Segment Start: MATERIAL PROVIDED

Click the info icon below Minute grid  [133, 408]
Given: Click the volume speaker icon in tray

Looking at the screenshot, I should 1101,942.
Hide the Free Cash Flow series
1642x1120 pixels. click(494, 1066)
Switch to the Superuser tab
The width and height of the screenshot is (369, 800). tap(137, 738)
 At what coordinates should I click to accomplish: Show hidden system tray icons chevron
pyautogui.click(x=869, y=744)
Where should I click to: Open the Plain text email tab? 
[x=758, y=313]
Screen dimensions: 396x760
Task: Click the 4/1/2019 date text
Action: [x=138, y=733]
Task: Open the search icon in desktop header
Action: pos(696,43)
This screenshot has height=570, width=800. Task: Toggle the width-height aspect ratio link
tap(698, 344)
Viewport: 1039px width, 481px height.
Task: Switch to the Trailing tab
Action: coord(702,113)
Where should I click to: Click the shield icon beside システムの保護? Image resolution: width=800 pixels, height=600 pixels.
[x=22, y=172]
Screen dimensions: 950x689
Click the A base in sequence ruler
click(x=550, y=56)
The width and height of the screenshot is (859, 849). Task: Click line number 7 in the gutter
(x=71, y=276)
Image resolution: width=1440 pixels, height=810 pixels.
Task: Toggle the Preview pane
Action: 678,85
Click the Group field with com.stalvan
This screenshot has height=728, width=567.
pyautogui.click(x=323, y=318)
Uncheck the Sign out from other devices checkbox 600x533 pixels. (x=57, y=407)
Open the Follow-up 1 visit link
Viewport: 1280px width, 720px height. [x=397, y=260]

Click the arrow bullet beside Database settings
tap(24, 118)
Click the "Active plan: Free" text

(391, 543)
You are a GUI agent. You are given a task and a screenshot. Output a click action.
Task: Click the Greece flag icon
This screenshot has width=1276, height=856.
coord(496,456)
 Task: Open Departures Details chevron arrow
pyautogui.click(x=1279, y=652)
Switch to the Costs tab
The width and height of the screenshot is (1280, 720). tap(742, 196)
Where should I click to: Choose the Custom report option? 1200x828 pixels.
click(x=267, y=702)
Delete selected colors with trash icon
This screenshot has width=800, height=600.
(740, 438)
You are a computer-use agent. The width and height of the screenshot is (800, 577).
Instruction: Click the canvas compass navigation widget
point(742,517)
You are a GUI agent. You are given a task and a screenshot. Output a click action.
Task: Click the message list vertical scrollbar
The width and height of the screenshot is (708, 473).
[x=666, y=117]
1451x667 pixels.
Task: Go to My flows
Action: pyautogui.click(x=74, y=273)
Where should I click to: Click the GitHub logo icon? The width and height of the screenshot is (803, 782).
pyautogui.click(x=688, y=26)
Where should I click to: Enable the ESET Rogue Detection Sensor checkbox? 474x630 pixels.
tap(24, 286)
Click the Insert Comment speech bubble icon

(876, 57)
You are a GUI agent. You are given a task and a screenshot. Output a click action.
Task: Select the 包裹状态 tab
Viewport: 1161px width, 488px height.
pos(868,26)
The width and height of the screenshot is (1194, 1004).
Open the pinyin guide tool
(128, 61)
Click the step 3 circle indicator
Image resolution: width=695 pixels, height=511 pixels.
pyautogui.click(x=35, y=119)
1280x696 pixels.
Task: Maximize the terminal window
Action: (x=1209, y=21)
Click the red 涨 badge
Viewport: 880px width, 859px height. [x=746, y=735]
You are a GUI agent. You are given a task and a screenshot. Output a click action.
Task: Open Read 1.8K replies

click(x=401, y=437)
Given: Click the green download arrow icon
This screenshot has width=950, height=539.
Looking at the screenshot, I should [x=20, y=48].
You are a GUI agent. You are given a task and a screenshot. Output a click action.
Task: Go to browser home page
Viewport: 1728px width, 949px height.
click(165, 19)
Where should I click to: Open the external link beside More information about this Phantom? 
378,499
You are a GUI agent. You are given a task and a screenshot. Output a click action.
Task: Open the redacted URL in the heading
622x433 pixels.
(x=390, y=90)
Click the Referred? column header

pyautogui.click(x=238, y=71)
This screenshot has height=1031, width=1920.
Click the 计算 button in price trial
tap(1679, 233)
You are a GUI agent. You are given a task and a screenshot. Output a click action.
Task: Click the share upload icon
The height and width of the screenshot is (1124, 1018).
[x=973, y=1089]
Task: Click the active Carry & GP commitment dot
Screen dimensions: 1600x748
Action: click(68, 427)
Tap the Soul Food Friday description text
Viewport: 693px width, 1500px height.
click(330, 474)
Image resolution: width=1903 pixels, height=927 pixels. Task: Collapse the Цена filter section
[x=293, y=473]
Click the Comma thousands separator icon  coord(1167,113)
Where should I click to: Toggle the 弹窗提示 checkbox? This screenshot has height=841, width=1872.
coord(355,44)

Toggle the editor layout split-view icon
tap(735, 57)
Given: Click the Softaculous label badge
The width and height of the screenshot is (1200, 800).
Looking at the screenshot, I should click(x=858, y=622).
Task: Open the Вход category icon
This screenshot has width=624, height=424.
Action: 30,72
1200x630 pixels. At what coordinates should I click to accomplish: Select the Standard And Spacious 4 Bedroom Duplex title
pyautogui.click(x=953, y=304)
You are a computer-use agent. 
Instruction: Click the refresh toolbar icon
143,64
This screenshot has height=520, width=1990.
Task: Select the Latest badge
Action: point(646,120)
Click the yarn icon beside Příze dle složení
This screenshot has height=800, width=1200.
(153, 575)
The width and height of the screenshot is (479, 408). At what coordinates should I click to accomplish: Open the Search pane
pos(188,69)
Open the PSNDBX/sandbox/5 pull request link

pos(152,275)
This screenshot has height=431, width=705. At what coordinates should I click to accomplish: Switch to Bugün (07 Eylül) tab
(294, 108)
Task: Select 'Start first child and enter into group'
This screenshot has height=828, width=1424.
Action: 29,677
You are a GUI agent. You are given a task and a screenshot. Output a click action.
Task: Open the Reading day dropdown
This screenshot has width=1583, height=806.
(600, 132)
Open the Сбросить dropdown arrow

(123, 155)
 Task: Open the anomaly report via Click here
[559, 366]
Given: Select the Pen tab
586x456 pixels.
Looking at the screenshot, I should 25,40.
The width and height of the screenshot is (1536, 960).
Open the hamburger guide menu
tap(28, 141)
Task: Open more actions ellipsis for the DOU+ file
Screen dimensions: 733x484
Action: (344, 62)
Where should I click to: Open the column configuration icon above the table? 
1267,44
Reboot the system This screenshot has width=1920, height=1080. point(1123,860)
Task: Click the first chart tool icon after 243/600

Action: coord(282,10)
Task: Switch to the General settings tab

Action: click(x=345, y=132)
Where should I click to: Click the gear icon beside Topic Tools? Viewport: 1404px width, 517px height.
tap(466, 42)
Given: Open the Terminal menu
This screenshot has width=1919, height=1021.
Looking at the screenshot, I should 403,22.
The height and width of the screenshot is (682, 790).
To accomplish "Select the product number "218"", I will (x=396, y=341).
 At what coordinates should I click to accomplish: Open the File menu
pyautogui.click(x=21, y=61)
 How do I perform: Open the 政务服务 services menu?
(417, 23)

Segment End: MATERIAL PROVIDED

### PROMPT
Word for word, give back all the lines above.

### EXPECTED OUTPUT
Click the info icon below Minute grid  [133, 408]
Given: Click the volume speaker icon in tray

Looking at the screenshot, I should 1101,942.
Hide the Free Cash Flow series
1642x1120 pixels. click(494, 1066)
Switch to the Superuser tab
The width and height of the screenshot is (369, 800). tap(137, 738)
 At what coordinates should I click to accomplish: Show hidden system tray icons chevron
pyautogui.click(x=869, y=744)
Where should I click to: Open the Plain text email tab? 
[x=758, y=313]
Screen dimensions: 396x760
Task: Click the 4/1/2019 date text
Action: [x=138, y=733]
Task: Open the search icon in desktop header
Action: pos(696,43)
This screenshot has height=570, width=800. Task: Toggle the width-height aspect ratio link
tap(698, 344)
Viewport: 1039px width, 481px height.
Task: Switch to the Trailing tab
Action: coord(702,113)
Where should I click to: Click the shield icon beside システムの保護? Image resolution: width=800 pixels, height=600 pixels.
[x=22, y=172]
Screen dimensions: 950x689
Click the A base in sequence ruler
click(x=550, y=56)
The width and height of the screenshot is (859, 849). Task: Click line number 7 in the gutter
(x=71, y=276)
Image resolution: width=1440 pixels, height=810 pixels.
Task: Toggle the Preview pane
Action: 678,85
Click the Group field with com.stalvan
This screenshot has height=728, width=567.
pyautogui.click(x=323, y=318)
Uncheck the Sign out from other devices checkbox 600x533 pixels. (x=57, y=407)
Open the Follow-up 1 visit link
Viewport: 1280px width, 720px height. [x=397, y=260]

Click the arrow bullet beside Database settings
tap(24, 118)
Click the "Active plan: Free" text

(391, 543)
You are a GUI agent. You are given a task and a screenshot. Output a click action.
Task: Click the Greece flag icon
This screenshot has width=1276, height=856.
coord(496,456)
 Task: Open Departures Details chevron arrow
pyautogui.click(x=1279, y=652)
Switch to the Costs tab
The width and height of the screenshot is (1280, 720). tap(742, 196)
Where should I click to: Choose the Custom report option? 1200x828 pixels.
click(x=267, y=702)
Delete selected colors with trash icon
This screenshot has width=800, height=600.
(740, 438)
You are a computer-use agent. The width and height of the screenshot is (800, 577).
Instruction: Click the canvas compass navigation widget
point(742,517)
You are a GUI agent. You are given a task and a screenshot. Output a click action.
Task: Click the message list vertical scrollbar
The width and height of the screenshot is (708, 473).
[x=666, y=117]
1451x667 pixels.
Task: Go to My flows
Action: pyautogui.click(x=74, y=273)
Where should I click to: Click the GitHub logo icon? The width and height of the screenshot is (803, 782).
pyautogui.click(x=688, y=26)
Where should I click to: Enable the ESET Rogue Detection Sensor checkbox? 474x630 pixels.
tap(24, 286)
Click the Insert Comment speech bubble icon

(876, 57)
You are a GUI agent. You are given a task and a screenshot. Output a click action.
Task: Select the 包裹状态 tab
Viewport: 1161px width, 488px height.
pos(868,26)
The width and height of the screenshot is (1194, 1004).
Open the pinyin guide tool
(128, 61)
Click the step 3 circle indicator
Image resolution: width=695 pixels, height=511 pixels.
pyautogui.click(x=35, y=119)
1280x696 pixels.
Task: Maximize the terminal window
Action: (x=1209, y=21)
Click the red 涨 badge
Viewport: 880px width, 859px height. [x=746, y=735]
You are a GUI agent. You are given a task and a screenshot. Output a click action.
Task: Open Read 1.8K replies

click(x=401, y=437)
Given: Click the green download arrow icon
This screenshot has width=950, height=539.
Looking at the screenshot, I should [x=20, y=48].
You are a GUI agent. You are given a task and a screenshot. Output a click action.
Task: Go to browser home page
Viewport: 1728px width, 949px height.
click(165, 19)
Where should I click to: Open the external link beside More information about this Phantom? 
378,499
You are a GUI agent. You are given a task and a screenshot. Output a click action.
Task: Open the redacted URL in the heading
622x433 pixels.
(x=390, y=90)
Click the Referred? column header

pyautogui.click(x=238, y=71)
This screenshot has height=1031, width=1920.
Click the 计算 button in price trial
tap(1679, 233)
You are a GUI agent. You are given a task and a screenshot. Output a click action.
Task: Click the share upload icon
The height and width of the screenshot is (1124, 1018).
[x=973, y=1089]
Task: Click the active Carry & GP commitment dot
Screen dimensions: 1600x748
Action: click(68, 427)
Tap the Soul Food Friday description text
Viewport: 693px width, 1500px height.
click(330, 474)
Image resolution: width=1903 pixels, height=927 pixels. Task: Collapse the Цена filter section
[x=293, y=473]
Click the Comma thousands separator icon  coord(1167,113)
Where should I click to: Toggle the 弹窗提示 checkbox? This screenshot has height=841, width=1872.
coord(355,44)

Toggle the editor layout split-view icon
tap(735, 57)
Given: Click the Softaculous label badge
The width and height of the screenshot is (1200, 800).
Looking at the screenshot, I should click(x=858, y=622).
Task: Open the Вход category icon
This screenshot has width=624, height=424.
Action: 30,72
1200x630 pixels. At what coordinates should I click to accomplish: Select the Standard And Spacious 4 Bedroom Duplex title
pyautogui.click(x=953, y=304)
You are a computer-use agent. 
Instruction: Click the refresh toolbar icon
143,64
This screenshot has height=520, width=1990.
Task: Select the Latest badge
Action: point(646,120)
Click the yarn icon beside Příze dle složení
This screenshot has height=800, width=1200.
(153, 575)
The width and height of the screenshot is (479, 408). At what coordinates should I click to accomplish: Open the Search pane
pos(188,69)
Open the PSNDBX/sandbox/5 pull request link

pos(152,275)
This screenshot has height=431, width=705. At what coordinates should I click to accomplish: Switch to Bugün (07 Eylül) tab
(294, 108)
Task: Select 'Start first child and enter into group'
This screenshot has height=828, width=1424.
Action: 29,677
You are a GUI agent. You are given a task and a screenshot. Output a click action.
Task: Open the Reading day dropdown
This screenshot has width=1583, height=806.
(600, 132)
Open the Сбросить dropdown arrow

(123, 155)
 Task: Open the anomaly report via Click here
[559, 366]
Given: Select the Pen tab
586x456 pixels.
Looking at the screenshot, I should 25,40.
The width and height of the screenshot is (1536, 960).
Open the hamburger guide menu
tap(28, 141)
Task: Open more actions ellipsis for the DOU+ file
Screen dimensions: 733x484
Action: (344, 62)
Where should I click to: Open the column configuration icon above the table? 
1267,44
Reboot the system This screenshot has width=1920, height=1080. point(1123,860)
Task: Click the first chart tool icon after 243/600

Action: coord(282,10)
Task: Switch to the General settings tab

Action: click(x=345, y=132)
Where should I click to: Click the gear icon beside Topic Tools? Viewport: 1404px width, 517px height.
tap(466, 42)
Given: Open the Terminal menu
This screenshot has width=1919, height=1021.
Looking at the screenshot, I should 403,22.
The height and width of the screenshot is (682, 790).
To accomplish "Select the product number "218"", I will (x=396, y=341).
 At what coordinates should I click to accomplish: Open the File menu
pyautogui.click(x=21, y=61)
 How do I perform: Open the 政务服务 services menu?
(417, 23)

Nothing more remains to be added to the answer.